Фрагмент документа:
—————

Читаем Шаляпин полностью

Снова добрым малым, товарищем и слугою, является Мефистофель в следующей сцене, перед домом Маргариты, когда поет свою знаменитую серенаду, полную намеков и двусмысленной иронии; особенно выразительны слова: “дверь не отворяй” и “не целуй его”. Очень красива сцена дуэли с Валентином. Здесь Шаляпин обнаруживает поразительную гибкость и пластичность тела. Все время он как-то странно вертит в воздухе своей длиннейшей шпагой со змеевидной ручкой, точно дразнить и гипнотизирует ею Валентина. Всем своим вызывающим, непринужденным видом он напоминает средневекового рыцаря плаща и шпаги, который-мастер в темноте ночи вызвать на бой, одержать победу и незаметно скрыться.

И, наконец, в финале, в тюрьме, он опять сдержан, спокоен, холоден, как человек, который знает, что уже все покончено, и неизбежного не отвратить, несмотря ни на чьи старания.

—————

Записанные данные:
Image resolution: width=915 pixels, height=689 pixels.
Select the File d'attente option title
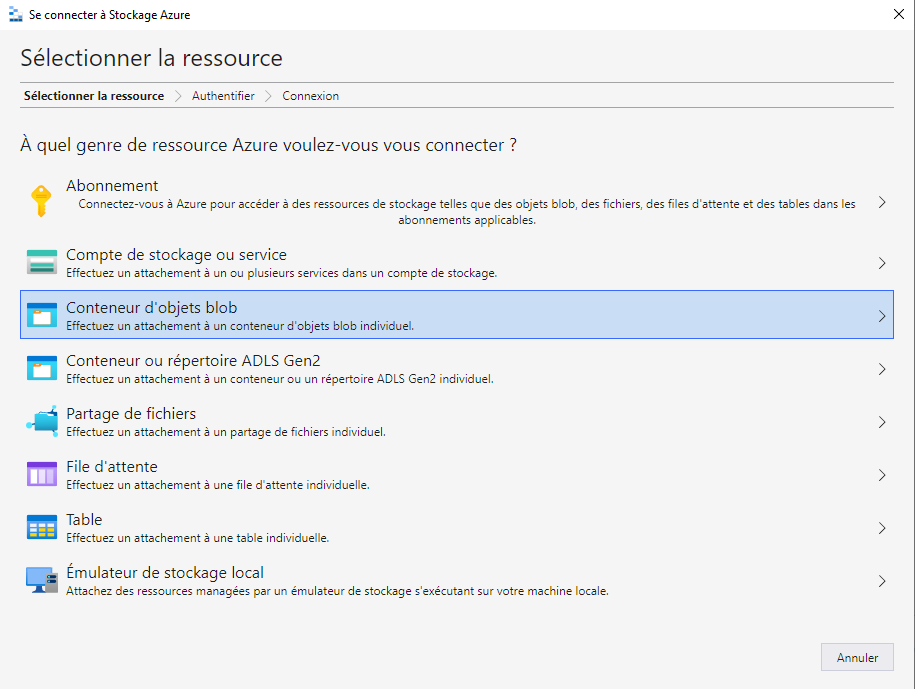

—————

Условие задачи:
Ответьте на вопросы по фрагменту о Шаляпине:
1. Что поет Мефистофель перед домом Маргариты?
2. Какая ручка у шпаги, которой Мефистофель вертит в сцене дуэли с Валентином?
3. Где происходит финальная сцена?

Письменное решение:
1. Свою знаменитую серенаду.
2. Змеевидная.
3. В тюрьме.